Work order -
All lines from the one containing "The image size is (980, 532)." through the end of the entries below should appear in the answer exactly, with no others.

[Collected data entries]
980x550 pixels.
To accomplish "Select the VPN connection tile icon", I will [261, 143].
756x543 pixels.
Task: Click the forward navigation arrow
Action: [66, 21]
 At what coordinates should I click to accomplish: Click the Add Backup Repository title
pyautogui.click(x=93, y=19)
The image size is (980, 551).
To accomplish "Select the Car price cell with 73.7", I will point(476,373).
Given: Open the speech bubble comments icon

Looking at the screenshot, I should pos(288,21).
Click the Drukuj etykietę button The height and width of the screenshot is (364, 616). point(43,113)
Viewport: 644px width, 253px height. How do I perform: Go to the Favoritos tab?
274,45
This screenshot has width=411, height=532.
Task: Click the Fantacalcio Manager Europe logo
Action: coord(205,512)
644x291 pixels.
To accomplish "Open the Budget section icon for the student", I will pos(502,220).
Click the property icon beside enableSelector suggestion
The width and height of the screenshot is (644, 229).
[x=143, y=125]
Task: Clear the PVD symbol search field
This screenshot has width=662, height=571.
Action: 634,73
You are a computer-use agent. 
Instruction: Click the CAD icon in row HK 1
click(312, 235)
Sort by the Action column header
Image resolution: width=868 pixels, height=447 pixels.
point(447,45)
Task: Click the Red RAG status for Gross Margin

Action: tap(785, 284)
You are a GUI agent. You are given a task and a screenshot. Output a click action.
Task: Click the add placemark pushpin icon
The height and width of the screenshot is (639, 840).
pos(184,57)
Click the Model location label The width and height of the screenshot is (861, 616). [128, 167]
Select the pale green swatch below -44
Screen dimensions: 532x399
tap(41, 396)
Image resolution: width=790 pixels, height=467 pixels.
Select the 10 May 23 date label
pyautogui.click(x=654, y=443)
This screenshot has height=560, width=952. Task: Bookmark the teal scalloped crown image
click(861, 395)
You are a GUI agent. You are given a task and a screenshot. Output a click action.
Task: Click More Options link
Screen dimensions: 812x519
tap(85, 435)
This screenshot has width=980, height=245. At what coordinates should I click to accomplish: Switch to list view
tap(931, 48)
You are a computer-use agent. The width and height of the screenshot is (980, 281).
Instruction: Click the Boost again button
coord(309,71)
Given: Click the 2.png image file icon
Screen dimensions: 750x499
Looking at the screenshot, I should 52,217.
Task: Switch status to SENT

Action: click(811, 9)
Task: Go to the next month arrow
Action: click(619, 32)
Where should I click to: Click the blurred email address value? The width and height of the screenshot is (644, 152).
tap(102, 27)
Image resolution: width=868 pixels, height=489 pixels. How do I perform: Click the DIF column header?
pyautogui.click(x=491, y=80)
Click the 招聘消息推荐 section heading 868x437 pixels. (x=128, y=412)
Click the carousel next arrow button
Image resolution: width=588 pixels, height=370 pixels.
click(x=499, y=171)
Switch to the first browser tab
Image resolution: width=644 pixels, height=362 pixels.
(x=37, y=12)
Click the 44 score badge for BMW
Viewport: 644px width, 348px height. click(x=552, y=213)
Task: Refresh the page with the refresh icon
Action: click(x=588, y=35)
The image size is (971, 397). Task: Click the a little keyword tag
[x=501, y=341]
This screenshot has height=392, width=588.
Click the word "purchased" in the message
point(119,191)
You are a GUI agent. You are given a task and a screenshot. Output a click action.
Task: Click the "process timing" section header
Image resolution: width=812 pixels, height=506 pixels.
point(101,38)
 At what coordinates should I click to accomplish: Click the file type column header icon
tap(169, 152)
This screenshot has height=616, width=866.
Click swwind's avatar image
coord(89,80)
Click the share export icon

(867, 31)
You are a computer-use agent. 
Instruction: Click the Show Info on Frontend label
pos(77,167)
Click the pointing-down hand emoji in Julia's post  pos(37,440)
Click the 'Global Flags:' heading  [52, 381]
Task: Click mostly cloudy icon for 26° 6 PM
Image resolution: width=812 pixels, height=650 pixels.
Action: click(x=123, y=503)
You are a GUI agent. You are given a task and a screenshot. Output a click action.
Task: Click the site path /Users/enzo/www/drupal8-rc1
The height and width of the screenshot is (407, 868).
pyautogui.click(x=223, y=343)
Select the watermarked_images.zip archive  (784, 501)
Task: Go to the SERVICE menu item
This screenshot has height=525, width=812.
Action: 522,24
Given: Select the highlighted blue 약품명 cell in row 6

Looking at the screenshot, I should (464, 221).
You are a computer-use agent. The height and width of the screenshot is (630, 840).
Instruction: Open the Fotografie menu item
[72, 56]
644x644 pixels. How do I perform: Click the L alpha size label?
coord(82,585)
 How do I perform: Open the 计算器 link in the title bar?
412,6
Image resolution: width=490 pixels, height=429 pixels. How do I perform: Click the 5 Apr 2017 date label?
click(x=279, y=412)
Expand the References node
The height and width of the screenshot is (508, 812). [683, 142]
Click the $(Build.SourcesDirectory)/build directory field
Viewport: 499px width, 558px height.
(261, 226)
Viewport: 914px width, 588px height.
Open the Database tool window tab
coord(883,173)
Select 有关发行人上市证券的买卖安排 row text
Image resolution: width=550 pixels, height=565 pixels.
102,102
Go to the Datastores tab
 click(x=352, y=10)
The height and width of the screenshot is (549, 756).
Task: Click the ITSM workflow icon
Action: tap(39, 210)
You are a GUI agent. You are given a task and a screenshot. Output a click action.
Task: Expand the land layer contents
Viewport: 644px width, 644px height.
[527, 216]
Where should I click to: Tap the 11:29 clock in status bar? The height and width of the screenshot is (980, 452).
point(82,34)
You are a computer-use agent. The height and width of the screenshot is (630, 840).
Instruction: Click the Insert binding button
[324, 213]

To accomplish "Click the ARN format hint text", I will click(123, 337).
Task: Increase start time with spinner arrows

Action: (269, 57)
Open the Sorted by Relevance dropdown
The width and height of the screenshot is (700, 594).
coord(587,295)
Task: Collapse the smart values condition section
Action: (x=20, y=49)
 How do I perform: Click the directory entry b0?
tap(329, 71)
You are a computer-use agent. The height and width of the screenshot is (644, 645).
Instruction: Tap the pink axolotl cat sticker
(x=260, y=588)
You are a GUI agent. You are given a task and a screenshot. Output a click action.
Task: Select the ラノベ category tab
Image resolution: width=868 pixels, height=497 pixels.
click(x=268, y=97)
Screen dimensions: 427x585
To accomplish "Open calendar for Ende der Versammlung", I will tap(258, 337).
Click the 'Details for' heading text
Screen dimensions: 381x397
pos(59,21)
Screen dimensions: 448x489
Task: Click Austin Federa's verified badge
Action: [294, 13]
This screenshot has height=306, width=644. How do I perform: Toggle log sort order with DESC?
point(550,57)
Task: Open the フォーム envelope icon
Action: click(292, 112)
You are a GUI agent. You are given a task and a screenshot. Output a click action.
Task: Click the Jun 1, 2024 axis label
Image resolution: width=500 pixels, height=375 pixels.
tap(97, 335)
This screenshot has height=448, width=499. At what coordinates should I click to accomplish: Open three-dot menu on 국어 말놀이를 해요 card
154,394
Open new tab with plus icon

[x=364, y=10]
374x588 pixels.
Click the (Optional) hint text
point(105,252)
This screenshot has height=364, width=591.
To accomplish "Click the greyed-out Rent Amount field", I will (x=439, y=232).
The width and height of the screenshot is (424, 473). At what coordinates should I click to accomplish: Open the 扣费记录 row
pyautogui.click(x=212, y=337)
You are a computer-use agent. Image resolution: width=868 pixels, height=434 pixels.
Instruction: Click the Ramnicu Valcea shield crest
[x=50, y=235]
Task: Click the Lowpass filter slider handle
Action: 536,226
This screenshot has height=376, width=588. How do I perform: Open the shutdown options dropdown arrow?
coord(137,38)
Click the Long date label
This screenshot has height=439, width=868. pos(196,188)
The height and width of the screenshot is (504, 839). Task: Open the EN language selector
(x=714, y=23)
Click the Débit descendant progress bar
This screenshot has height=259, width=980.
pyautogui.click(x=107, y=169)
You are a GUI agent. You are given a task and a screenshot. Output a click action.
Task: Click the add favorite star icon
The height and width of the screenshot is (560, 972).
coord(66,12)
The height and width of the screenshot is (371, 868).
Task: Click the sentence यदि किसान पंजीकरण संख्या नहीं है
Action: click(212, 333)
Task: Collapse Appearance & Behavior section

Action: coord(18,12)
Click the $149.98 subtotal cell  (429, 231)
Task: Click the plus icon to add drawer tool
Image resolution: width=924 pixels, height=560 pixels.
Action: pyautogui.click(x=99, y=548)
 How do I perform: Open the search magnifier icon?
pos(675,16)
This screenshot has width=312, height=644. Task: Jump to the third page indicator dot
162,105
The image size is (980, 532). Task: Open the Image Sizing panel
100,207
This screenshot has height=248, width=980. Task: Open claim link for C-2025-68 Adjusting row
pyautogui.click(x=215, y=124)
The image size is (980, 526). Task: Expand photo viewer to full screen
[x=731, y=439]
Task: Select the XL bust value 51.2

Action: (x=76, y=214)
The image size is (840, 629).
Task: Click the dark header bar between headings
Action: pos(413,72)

Final answer -
The image size is (980, 532). Task: Open the Image Sizing panel
100,207
This screenshot has height=248, width=980. Task: Open claim link for C-2025-68 Adjusting row
pyautogui.click(x=215, y=124)
The image size is (980, 526). Task: Expand photo viewer to full screen
[x=731, y=439]
Task: Select the XL bust value 51.2

Action: (x=76, y=214)
The image size is (840, 629).
Task: Click the dark header bar between headings
Action: pos(413,72)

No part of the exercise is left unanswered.